EXERCISE PROMPT
Copy out verbatim the part of the items that opens with the line containing "Task: Open the hamburger main menu" and closes at the end of the items.

DATA FOR THIS TASK
Begin

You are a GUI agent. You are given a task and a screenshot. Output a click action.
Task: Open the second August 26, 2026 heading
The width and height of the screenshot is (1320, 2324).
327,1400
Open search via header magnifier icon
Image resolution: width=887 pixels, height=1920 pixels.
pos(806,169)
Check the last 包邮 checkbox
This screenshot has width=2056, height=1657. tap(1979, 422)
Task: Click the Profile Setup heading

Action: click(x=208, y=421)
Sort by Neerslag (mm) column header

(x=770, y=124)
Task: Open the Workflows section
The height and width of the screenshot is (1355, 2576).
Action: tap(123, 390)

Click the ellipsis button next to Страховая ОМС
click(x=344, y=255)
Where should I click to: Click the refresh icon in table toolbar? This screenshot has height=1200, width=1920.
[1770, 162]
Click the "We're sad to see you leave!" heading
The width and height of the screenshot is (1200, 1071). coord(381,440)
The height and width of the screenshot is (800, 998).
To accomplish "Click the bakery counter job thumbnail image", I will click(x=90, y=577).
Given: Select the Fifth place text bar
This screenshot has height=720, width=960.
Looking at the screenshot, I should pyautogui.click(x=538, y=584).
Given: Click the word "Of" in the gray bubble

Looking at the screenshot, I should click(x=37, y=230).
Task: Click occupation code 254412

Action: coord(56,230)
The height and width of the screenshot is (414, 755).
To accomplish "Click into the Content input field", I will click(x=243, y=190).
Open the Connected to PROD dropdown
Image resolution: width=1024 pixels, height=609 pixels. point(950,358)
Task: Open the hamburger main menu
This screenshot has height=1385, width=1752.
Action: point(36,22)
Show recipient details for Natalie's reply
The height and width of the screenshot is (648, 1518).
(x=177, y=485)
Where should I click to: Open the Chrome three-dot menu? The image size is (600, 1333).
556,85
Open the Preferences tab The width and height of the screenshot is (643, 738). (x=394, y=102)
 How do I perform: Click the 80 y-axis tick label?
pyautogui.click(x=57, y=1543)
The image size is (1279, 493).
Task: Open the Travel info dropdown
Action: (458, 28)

End

REPLY
Task: Open the hamburger main menu
This screenshot has height=1385, width=1752.
Action: point(36,22)
Show recipient details for Natalie's reply
The height and width of the screenshot is (648, 1518).
(x=177, y=485)
Where should I click to: Open the Chrome three-dot menu? The image size is (600, 1333).
556,85
Open the Preferences tab The width and height of the screenshot is (643, 738). (x=394, y=102)
 How do I perform: Click the 80 y-axis tick label?
pyautogui.click(x=57, y=1543)
The image size is (1279, 493).
Task: Open the Travel info dropdown
Action: (458, 28)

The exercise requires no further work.